What would happen to Tesla’s stock value if it were required to compete in the open market without government subsidies, rather than being propped up like the spoiled rich child… it would drop like a rock?
On the idea of whether Electric Vehicles are economically or environmentally superior, one quickly forgets that electricity may be generated by coal-fired methods with emissions much higher than the corresponding gasoline consumption of the internal combustion engine. Electricity in the U.S. is generated from various sources: 30.4% from coal-burning furnaces; 33.8% from natural gas; 19.7% from nuclear; and 14.9% from various renewables. It may be noted that the extraction of natural gas consists of a process, like petroleum, in that it must be extracted, processed, and then delivered to the end user, generally with a huge diesel petroleum burning truck. Burn‘em, baby!
The new “low-cost family car,” Tesla 3, has been touted as a new-wave, environmentally sensitive prestige automobile. With reasonable and expected up-grades, it will cost $50,000 and higher. Assuming a driving habit of about 50 miles per day for 5 days per week, the charging cost would be about $2.50 per day or about $650 per year. Over a 5-year period you can also contemplate a replacement battery of $6,875. Amortize that over 5 years… $1,395 per year. Given the normal upswing of new or better technology, the price of batteries may go down over time. Combined electric charge price and amortized battery replacement is $2,025 per year.
I will compare the Toyota Corolla with a small internal combustion engine and the new Tesla 3. The Tesla is about the size of a Toyota Corolla.
A new top-of-the-line Toyota Corolla can be purchased for under $20,000, less than half the cost of the Tesla.
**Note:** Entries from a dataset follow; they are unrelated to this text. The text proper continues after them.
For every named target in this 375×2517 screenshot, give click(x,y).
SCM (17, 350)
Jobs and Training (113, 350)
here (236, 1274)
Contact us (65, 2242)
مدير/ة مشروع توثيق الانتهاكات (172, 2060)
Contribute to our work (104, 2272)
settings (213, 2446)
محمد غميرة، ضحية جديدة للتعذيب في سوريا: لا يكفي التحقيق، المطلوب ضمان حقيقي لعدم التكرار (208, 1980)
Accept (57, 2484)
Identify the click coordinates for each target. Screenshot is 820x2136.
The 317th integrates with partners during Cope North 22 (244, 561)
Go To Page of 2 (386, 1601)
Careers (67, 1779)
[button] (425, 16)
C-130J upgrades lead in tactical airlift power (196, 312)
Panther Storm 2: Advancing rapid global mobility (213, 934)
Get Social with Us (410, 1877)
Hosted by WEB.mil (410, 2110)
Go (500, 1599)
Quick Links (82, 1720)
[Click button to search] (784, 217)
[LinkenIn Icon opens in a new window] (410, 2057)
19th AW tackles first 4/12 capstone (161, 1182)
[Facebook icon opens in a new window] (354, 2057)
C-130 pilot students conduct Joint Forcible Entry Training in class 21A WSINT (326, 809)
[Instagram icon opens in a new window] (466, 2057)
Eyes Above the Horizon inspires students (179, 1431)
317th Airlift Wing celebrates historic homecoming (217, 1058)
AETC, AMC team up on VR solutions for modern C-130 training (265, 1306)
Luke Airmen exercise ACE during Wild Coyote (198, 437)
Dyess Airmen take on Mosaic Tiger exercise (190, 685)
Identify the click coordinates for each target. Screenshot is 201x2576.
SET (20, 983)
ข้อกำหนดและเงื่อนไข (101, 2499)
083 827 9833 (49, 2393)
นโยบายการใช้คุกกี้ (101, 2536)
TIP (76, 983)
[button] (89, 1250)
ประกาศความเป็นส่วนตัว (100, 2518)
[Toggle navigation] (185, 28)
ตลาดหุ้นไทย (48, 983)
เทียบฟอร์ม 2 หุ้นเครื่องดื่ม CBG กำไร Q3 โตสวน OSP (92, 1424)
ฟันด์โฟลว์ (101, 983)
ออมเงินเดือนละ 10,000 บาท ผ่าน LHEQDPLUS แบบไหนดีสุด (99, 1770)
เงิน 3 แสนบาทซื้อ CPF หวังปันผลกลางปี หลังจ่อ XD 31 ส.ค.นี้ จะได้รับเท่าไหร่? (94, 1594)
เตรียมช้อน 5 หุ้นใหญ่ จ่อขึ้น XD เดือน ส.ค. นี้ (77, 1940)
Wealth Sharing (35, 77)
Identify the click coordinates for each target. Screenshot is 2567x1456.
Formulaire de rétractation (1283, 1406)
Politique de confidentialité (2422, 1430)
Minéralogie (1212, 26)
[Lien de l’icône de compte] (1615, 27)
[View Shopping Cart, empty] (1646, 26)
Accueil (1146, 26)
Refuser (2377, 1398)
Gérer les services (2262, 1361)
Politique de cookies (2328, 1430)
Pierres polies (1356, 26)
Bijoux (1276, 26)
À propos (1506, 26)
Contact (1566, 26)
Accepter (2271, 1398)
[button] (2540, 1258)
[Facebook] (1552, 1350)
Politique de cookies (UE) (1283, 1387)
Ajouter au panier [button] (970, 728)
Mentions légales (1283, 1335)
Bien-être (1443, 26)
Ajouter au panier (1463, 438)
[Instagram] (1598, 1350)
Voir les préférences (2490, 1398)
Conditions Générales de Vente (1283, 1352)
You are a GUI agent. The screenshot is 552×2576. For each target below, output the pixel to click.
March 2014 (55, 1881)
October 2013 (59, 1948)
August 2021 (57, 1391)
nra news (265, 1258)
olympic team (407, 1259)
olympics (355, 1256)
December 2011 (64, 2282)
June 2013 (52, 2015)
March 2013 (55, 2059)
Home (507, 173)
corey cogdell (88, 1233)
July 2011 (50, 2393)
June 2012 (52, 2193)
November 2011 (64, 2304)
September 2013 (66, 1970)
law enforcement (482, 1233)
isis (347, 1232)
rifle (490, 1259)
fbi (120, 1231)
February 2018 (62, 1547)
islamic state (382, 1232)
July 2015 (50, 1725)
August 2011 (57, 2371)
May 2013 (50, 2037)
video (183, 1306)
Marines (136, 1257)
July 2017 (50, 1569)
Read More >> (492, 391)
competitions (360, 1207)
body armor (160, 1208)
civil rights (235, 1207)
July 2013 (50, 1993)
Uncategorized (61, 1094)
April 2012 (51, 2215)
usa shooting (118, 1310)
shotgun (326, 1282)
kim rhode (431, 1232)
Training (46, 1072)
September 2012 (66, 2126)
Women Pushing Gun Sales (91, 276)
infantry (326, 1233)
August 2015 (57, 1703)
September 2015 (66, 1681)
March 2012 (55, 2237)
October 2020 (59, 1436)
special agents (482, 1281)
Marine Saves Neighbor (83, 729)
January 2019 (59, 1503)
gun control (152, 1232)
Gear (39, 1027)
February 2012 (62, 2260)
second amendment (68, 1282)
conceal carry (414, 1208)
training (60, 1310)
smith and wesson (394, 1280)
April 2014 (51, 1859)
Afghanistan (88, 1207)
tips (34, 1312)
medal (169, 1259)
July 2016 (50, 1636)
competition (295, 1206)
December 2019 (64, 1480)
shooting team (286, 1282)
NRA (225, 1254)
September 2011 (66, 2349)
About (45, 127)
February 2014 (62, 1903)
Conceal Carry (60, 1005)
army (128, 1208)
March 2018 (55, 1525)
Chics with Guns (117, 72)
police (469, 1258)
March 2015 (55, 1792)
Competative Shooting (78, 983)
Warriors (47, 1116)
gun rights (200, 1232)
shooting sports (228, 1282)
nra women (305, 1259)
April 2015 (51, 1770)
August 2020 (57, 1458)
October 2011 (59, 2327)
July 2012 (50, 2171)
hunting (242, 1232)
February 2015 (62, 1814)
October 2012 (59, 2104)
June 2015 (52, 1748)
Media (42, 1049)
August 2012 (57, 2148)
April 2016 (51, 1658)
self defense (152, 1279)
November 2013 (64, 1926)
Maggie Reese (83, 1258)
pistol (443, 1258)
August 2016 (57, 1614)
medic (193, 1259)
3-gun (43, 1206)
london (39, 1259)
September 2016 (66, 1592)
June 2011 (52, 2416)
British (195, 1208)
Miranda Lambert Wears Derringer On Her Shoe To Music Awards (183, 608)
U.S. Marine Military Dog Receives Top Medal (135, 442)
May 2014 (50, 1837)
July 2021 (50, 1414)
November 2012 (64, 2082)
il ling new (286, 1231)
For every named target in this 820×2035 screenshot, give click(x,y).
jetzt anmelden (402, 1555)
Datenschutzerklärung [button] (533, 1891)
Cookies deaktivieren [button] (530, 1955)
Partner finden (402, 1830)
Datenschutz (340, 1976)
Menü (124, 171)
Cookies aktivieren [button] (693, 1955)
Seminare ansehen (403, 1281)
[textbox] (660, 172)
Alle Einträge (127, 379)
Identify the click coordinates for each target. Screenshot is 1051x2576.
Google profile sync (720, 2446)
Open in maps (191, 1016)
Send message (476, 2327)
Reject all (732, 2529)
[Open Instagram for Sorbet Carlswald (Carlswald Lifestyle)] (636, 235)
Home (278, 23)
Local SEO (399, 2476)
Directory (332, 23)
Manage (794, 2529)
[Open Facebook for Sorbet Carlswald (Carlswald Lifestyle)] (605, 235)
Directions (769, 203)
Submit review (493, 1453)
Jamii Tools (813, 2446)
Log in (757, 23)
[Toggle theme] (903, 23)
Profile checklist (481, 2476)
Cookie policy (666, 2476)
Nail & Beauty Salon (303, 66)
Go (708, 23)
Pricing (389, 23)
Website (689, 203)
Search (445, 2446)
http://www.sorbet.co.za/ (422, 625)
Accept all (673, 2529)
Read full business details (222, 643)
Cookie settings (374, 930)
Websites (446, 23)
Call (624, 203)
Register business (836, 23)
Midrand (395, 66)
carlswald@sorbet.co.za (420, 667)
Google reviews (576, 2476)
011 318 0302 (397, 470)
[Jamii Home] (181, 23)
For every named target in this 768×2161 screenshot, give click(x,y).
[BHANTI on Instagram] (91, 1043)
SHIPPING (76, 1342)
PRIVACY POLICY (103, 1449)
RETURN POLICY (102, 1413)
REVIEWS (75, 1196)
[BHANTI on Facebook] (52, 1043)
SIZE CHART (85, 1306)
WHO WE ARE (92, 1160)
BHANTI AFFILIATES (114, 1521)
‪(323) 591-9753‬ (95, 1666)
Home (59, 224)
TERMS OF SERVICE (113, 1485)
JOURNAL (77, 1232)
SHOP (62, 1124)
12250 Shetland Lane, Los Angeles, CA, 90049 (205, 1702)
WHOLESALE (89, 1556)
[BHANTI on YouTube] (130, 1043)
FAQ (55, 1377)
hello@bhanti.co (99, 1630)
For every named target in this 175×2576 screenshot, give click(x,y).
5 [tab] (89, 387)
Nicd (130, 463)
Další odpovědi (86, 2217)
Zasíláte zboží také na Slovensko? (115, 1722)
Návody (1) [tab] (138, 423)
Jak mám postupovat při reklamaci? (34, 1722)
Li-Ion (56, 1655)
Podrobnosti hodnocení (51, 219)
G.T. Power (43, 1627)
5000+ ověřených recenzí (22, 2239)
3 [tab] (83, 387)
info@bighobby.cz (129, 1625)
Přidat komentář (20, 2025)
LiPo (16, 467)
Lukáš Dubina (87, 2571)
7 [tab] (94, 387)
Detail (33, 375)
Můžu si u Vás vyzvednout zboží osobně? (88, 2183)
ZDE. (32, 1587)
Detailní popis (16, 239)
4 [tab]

The Corolla will get about 36 MPG using regular gasoline fitted with a standard 13.2-gallon fuel tank, yielding a range of 475 miles. National average for regular gasoline is currently about $2.30. But, in California, where additional taxes are needed to pay fat public employee pension obligations, the price is about $3.00 per gallon. If you drive the same 50 miles per day for 5 days per week, based upon $3.00 per gallon your annual fuel cost would be $1,042 per year plus an occasional oil change. With very similar monthly expenses, your daily driving habit will provide much more flexibility.
Perhaps, the only significant difference for the spending of an additional $20,000 to $25,000 would be the prestige for participating in a questionable social engineering experiment while driving your newest prestige automobile. Your club members will certainly be impressed. Yes, I admit that the Tesla 3 is an attractive automobile, better looking than the Corolla, but for well over double the price? Prestige is expensive.
The best overall method to compare the lifespan cost of an automobile is how many BTUs’ (British Thermal Units) are consumed from the beginning of the production process, including the extraction of raw materials from our planet, to the construction and completion of a brand-new automobile, to the on-going utilization costs of fuel, maintenance, and replacement parts, until the crushing of the scrapped junk at the end of life. As of this date I have not been able to find convincing evidence that electric is a superior alternative.